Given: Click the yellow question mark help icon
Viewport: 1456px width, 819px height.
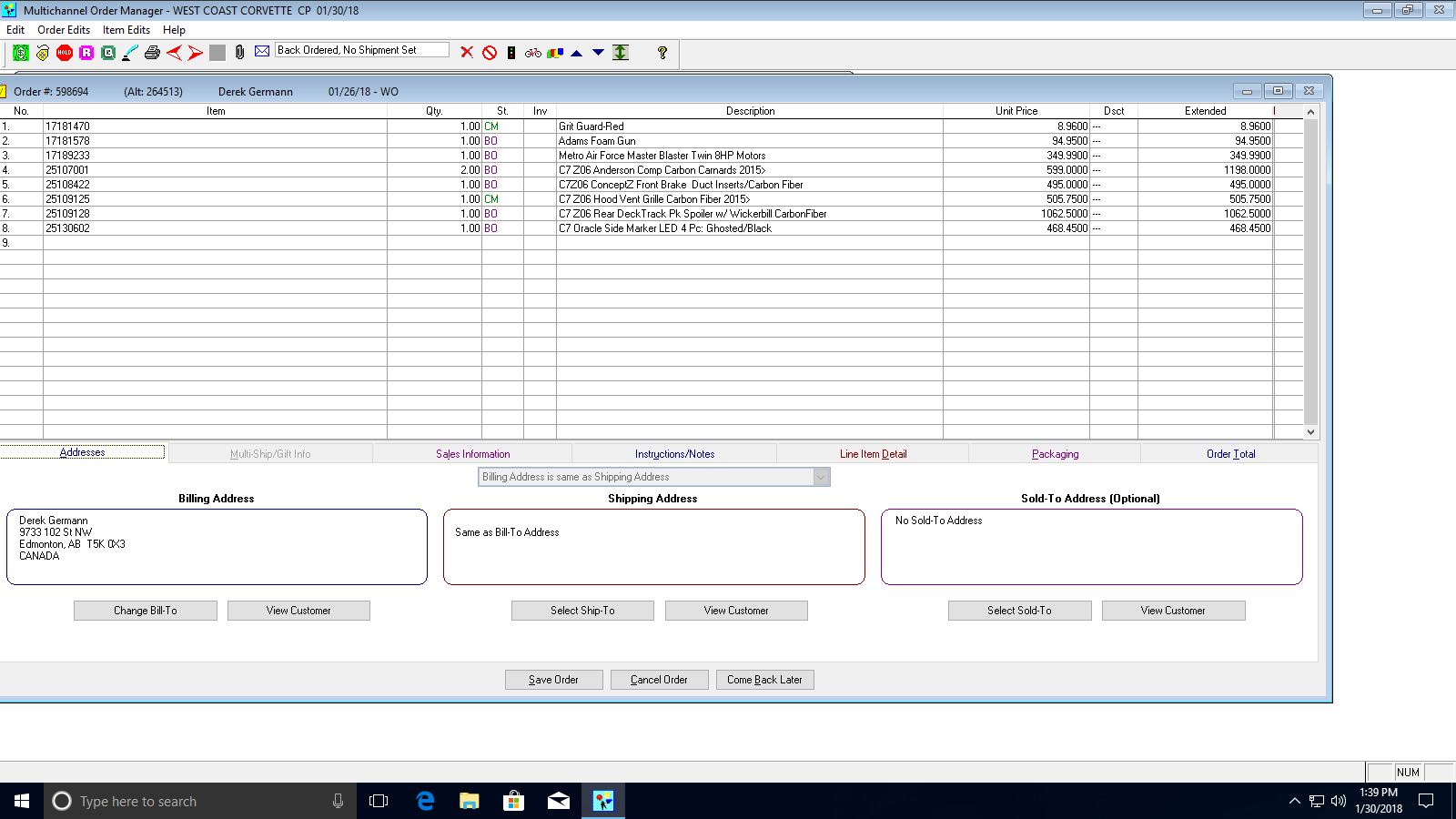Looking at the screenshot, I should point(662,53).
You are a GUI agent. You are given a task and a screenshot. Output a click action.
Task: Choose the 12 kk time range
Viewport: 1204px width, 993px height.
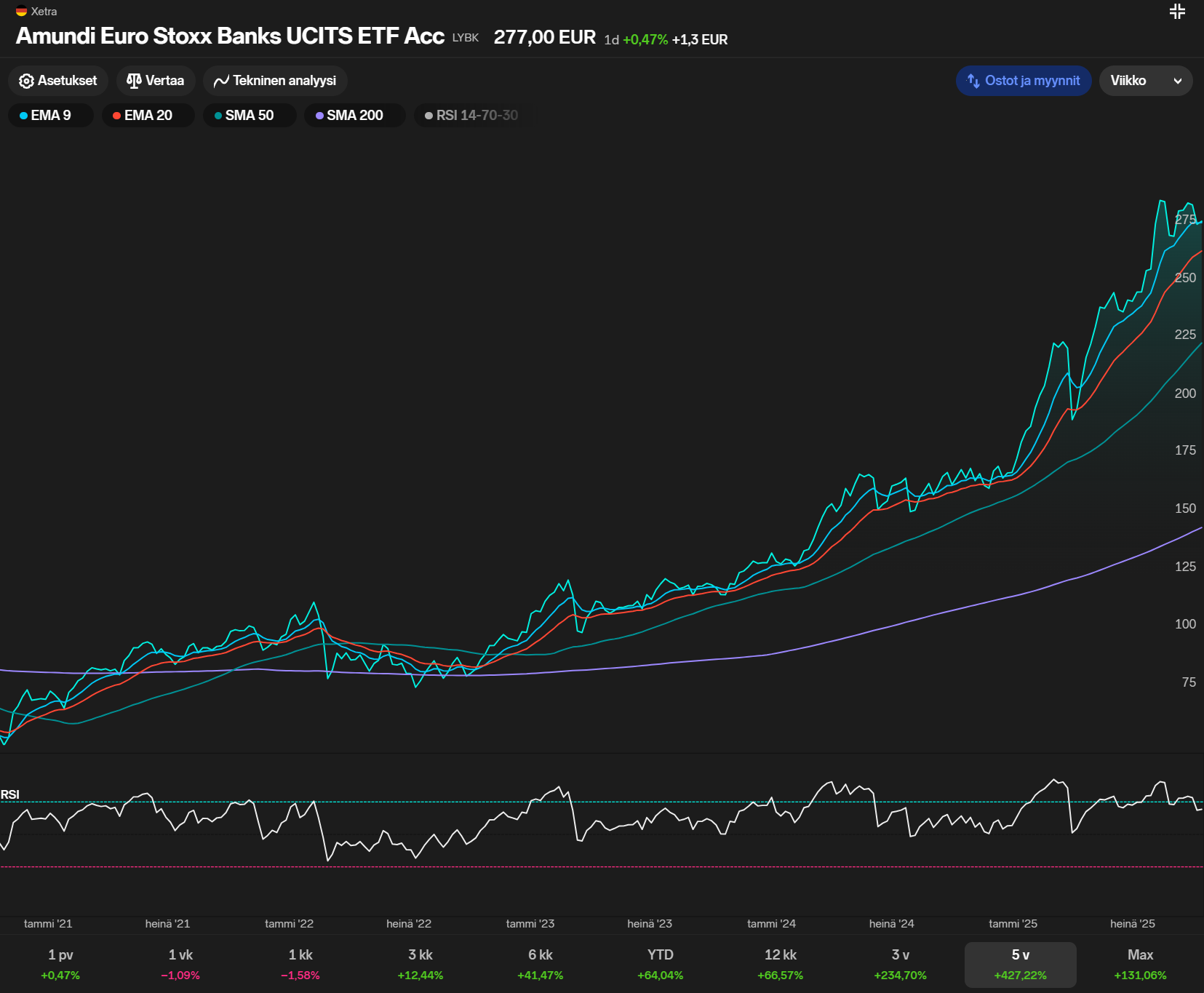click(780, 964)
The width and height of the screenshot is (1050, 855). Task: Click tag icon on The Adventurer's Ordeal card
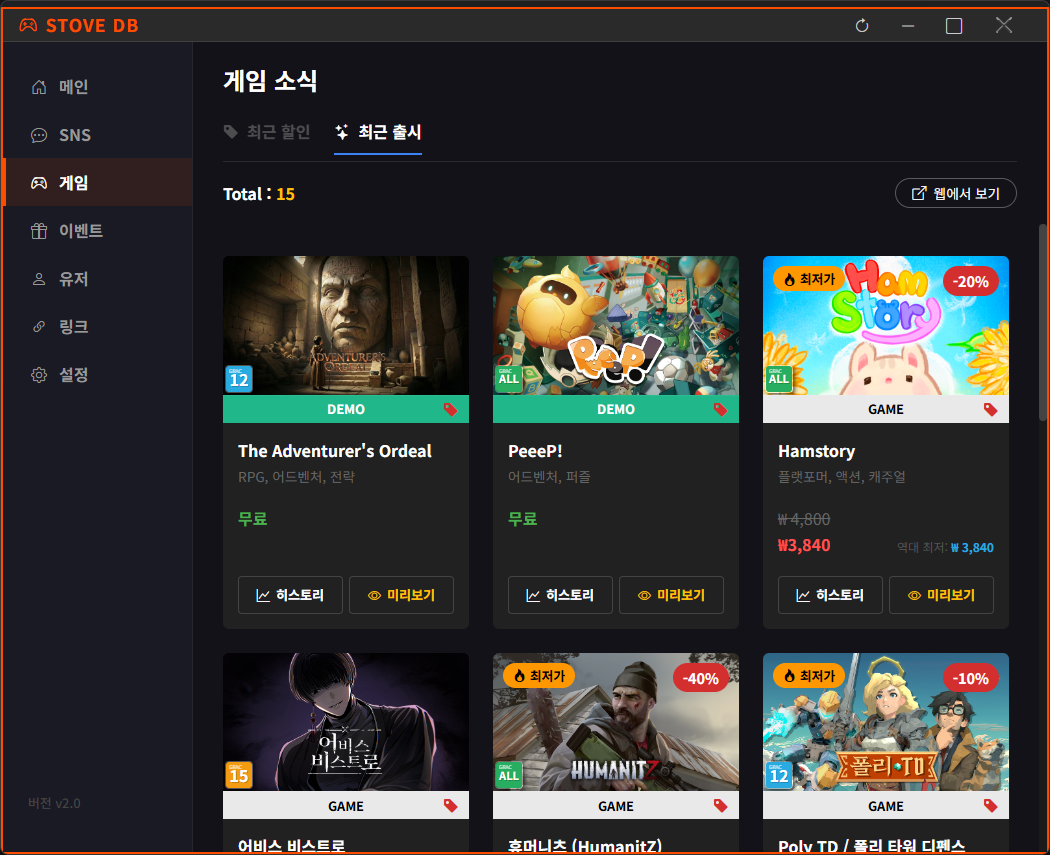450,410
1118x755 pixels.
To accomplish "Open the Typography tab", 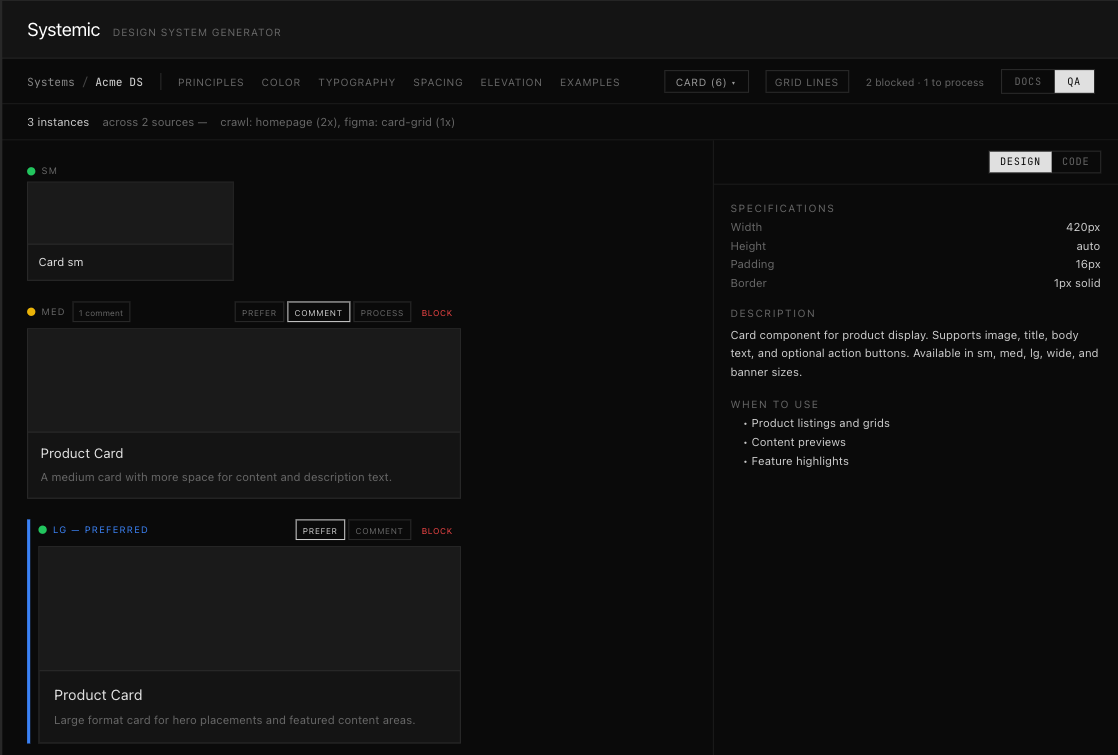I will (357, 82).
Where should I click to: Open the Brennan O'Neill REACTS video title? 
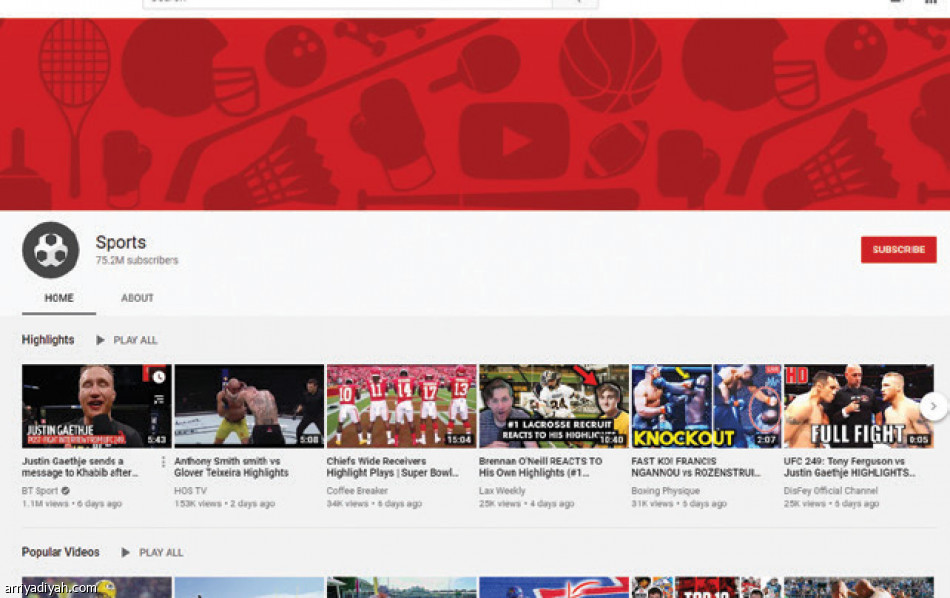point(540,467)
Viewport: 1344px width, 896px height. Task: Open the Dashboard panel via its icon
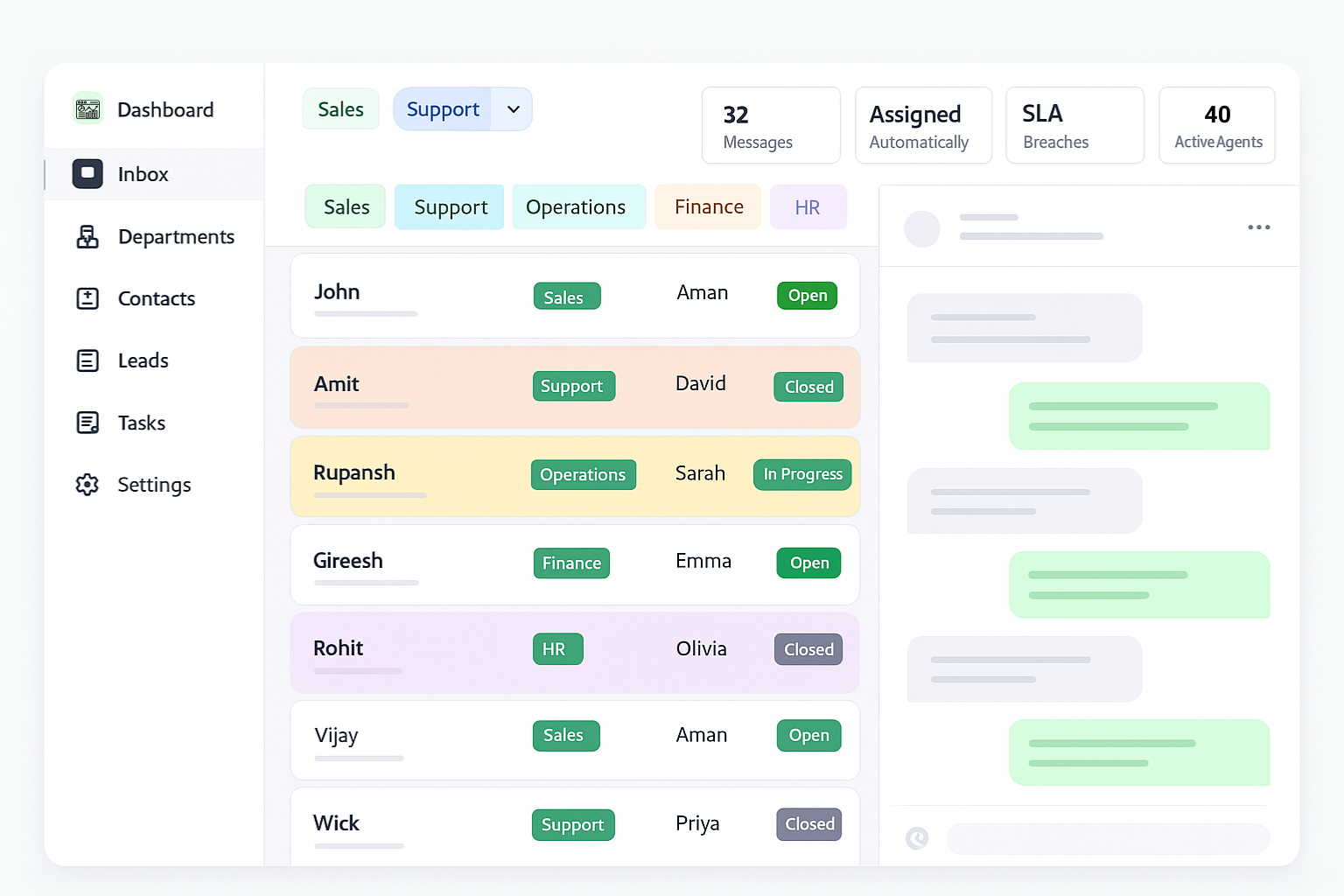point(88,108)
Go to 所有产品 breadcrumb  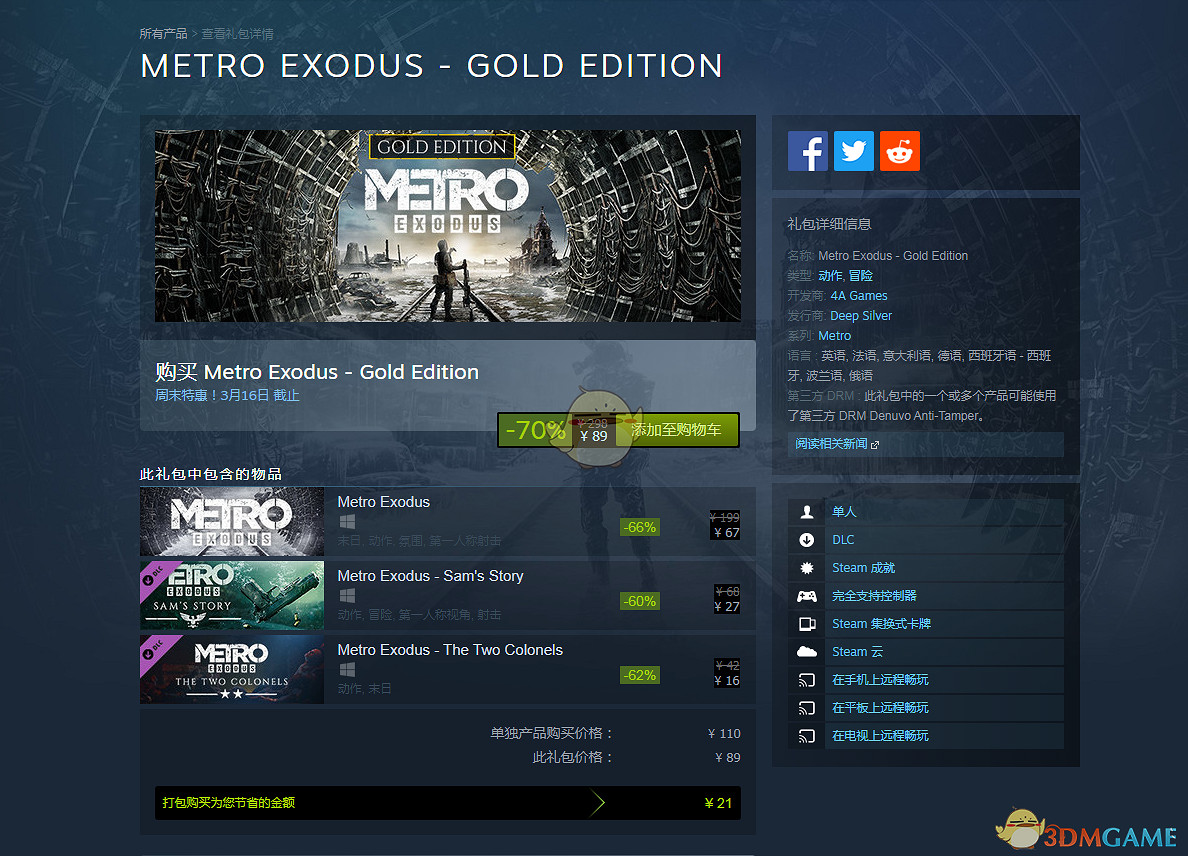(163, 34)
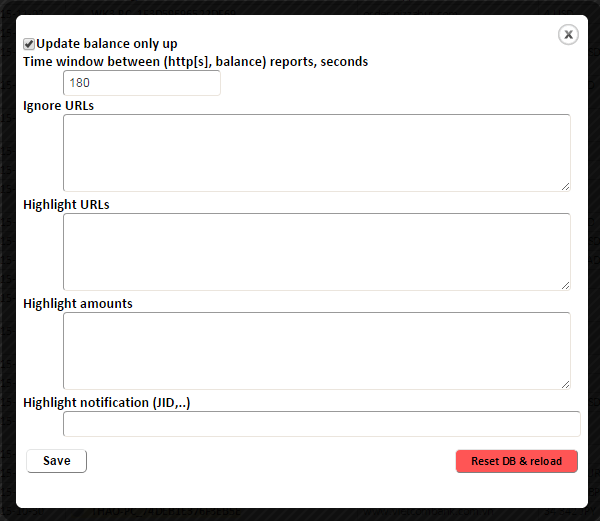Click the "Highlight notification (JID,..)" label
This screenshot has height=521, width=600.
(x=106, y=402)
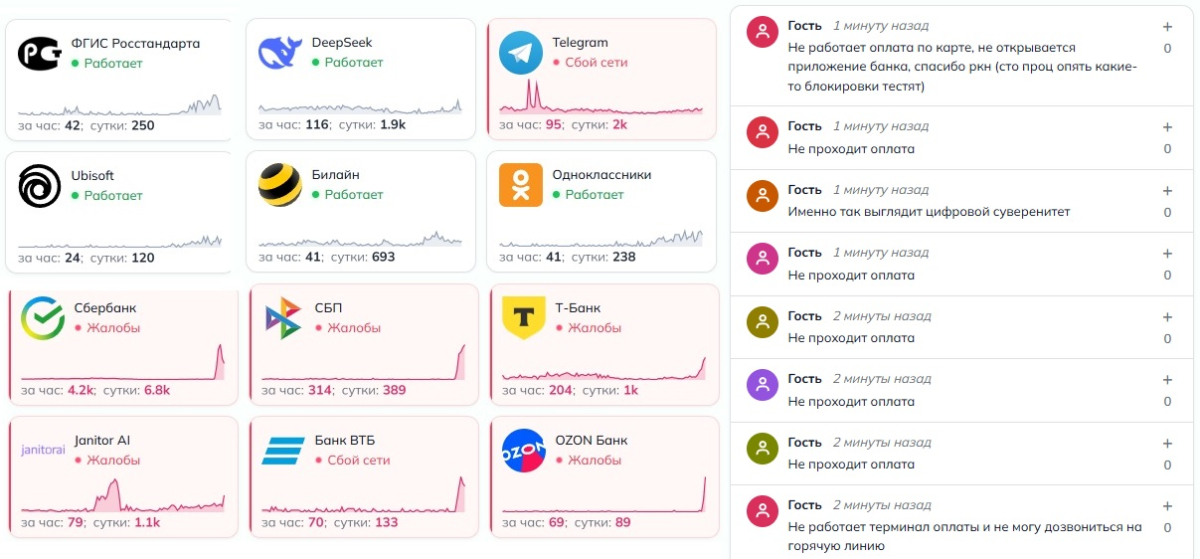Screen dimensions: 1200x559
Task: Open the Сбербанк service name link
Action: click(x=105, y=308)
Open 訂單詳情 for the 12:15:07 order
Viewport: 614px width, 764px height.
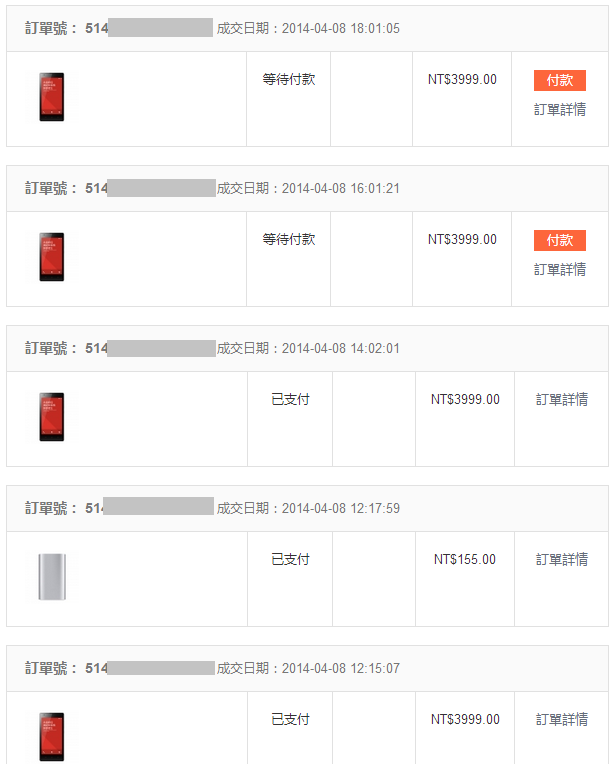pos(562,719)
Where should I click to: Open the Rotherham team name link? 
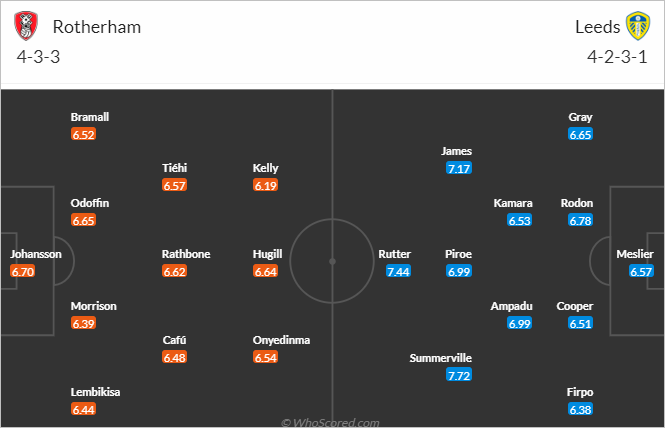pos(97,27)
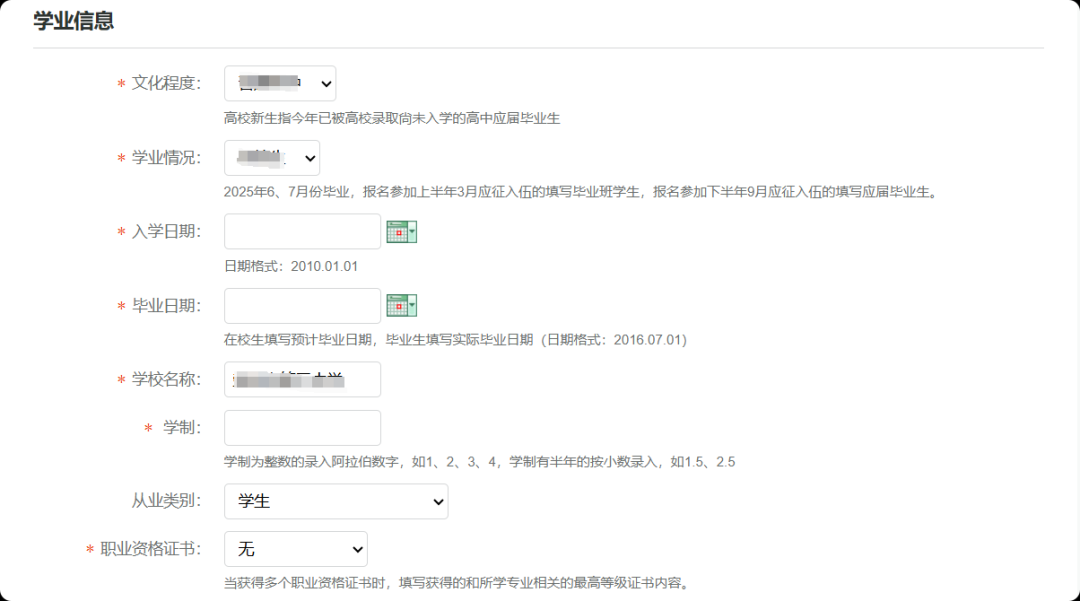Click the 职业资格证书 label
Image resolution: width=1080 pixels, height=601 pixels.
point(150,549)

» **WHAT THE TASK ASKS**: Output, exactly and with no pictures, every line from the one that contains "Where should I click to: Open the Rotherham" through the final line of the entries.

» **ANSWER BOX**:
Where should I click to: Open the Rotherham team name link? 
pos(97,27)
Click the 职业资格证书 label
Image resolution: width=1080 pixels, height=601 pixels.
point(150,549)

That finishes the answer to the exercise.